DIRECTIONS FOR THIS TASK => Write out each record exactly as given, but do not include the pictures.
BEGIN MATERIAL FOR THE TASK
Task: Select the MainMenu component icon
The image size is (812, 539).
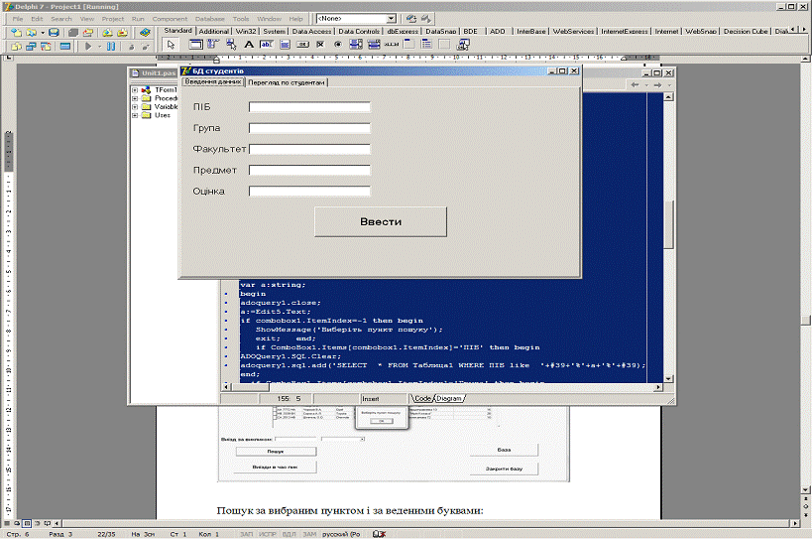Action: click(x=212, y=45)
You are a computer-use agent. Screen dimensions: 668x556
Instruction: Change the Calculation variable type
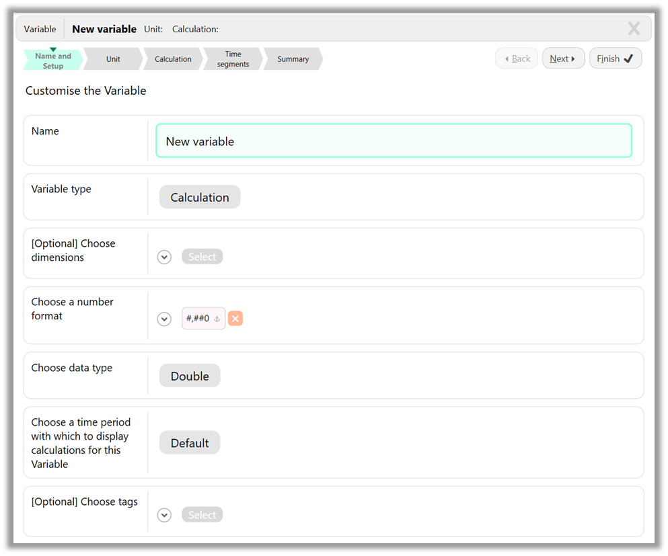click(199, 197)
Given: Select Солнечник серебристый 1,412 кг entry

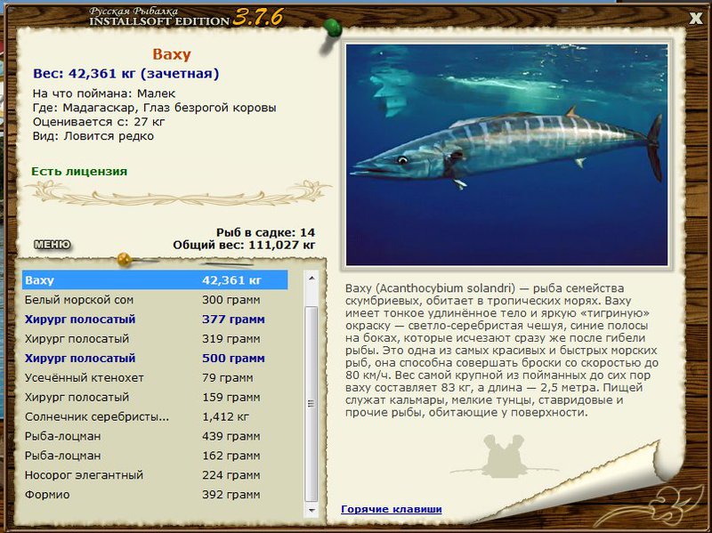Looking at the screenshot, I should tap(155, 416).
END MATERIAL FOR THE TASK
PROBLEM SOLUTION =>
Task: Select the MainMenu component icon
The image size is (812, 539).
Action: click(x=212, y=45)
You are a computer-use agent. Screen dimensions: 668x556
Instruction: Change the Calculation variable type
click(199, 197)
Given: Select Солнечник серебристый 1,412 кг entry

Looking at the screenshot, I should tap(155, 416).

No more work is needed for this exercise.